Le 29 janvier (RG n°08 /04456), les juges, à Paris, ont qualifié un client, d’investisseur averti en raison de l’importance de son patrimoine financier, de son implication dans la gestion des contrats, de la surveillance permanente menée sur de l’évolution de leur performance et les arbitrages effectués corrélativement.
La rédaction d’une fiche d’entretien patrimonial n’est pas une obligation pour un professionnel mais d’abord un moyen de preuve simplifié ainsi que le démontre la décision de la Cour de Toulouse du 30 /01 /2013 (RG n°11/01763). Les juges se bornent à relever en l’espèce que la fiche d’entretien patrimonial établit que le souscripteur du contrat avait une bonne connaissance des marchés financiers et des différents types d’instruments financiers.

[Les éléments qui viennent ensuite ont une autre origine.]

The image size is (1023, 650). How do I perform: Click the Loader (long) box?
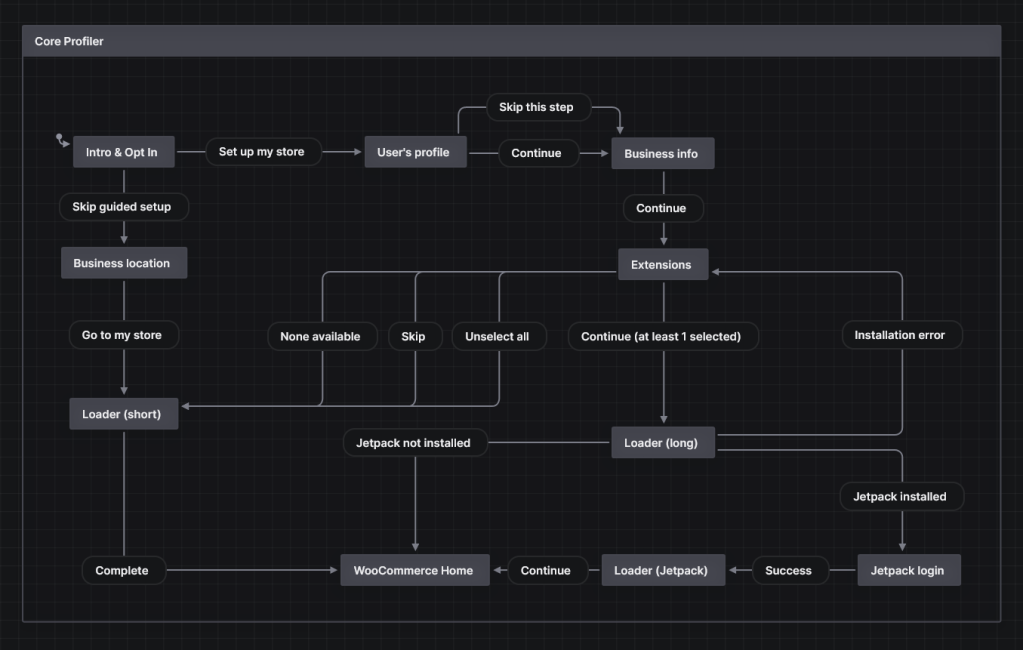[663, 442]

Le professionnel se doit ensuite de cerner la situation du preneur d’assurance et ses objectifs.
La recherche de la situation personnelle du client et de ses objectifs pour exonérer sa responsabilité
Le professionnel doit pouvoir motiver chacun de ses conseils et justifier de leur adéquation aux besoins et objectifs du client à défaut sa responsabilité civile peut-être mise en cause.
La Cour de Pau dans sa décision du 9 avril, reproche très clairement à l’intermédiaire, de ne pas justifier au minimum d’une étude voire d’une recherche préalable sur la situation personnelle et professionnelle des clients
(âge, revenus, objectifs…). Cette analyse critique d’un produit est l’essence même du mandat d’intermédiaire d’assurance.

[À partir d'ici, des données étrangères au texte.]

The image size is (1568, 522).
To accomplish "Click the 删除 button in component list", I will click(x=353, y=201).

Les juges parisiens, dans leur décision du 29 janvier déjà citée, estiment que le professionnel qui,en phase d’évolution négative des marchés ne propose pas à un client dont l’objectif est d’optimiser le rendement de son investissement une réorientation de l’épargne investie vers des unités de compte avec garantie de rendement, n’a pas manqué à son devoir de conseil.Une logique analogue de raisonnement est retenue dans une décision du 23 mai 2013 (RG n°11/14786) de la 3ème chambre de la Cour d’appel d’Aix en Provence.
La connaissance du client est une donnée dynamique. Les informations doivent être mises à jour et les choix antérieurs adaptés si nécessaire.

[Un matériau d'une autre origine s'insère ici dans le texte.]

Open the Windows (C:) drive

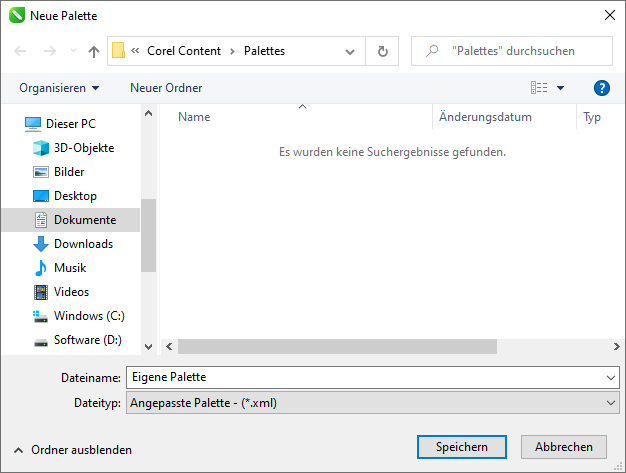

La Cour d’appel d’Aix en Provence dans sa décision du 4 juillet dernier, en délivre le meilleur exemple. Une cliente, souscriptrice d’un contrat en unités de compte, souhaite racheter partiellement son contrat en vue d’un achat immobilier. Son courtier l’en dissuade et l’oriente vers une avance à un taux de 5,90%. La cliente lui reproche en justice. Selon le professionnel, sa suggestion avait pour but d’éviter une perte sèche à un moment où les marchés financiers étaient particulièrement bas, et de permettre à la cliente de bénéficier de leur reprise.La Cour d’Appel rejette sèchement l’argument trop abstrait et considère que le conseil de s’orienter vers une avance sur contrat d’assurance aurait dû être justifié par des d’éléments tirés d’un nouvel examen de la situation de la cliente.
La Matérialisation du Conseil
Pour tous les juges, le Conseil en assurance vie consiste dans la restitution au client d’une analyse critique de l’adéquation du ou des produits proposés à ses attentes et à ses besoins. Elle devra être d’autant plus pédagogique que le client est un investisseur profane et présenter clairement les avantages et inconvénients de la solution proposée au regard des spécificités du profil du client.
Les juges se rapprochent ainsi des grands principes émis par l’ACP le 8 janvier 2013 mais en divergent quant au comportement attendu du consommateur. Ils consacrent un principe de responsabilité du consommateur dont le consentement a été éclaire, dans le choix d’investissement. L’ACP, elle, exprime le souhait de voir mettre en place des procédures si détaillées qu’elles aboutissent en pratique à créer un régime de non responsabilité de l’investisseur et à nier certaines dimensions de la dynamique patrimoniale.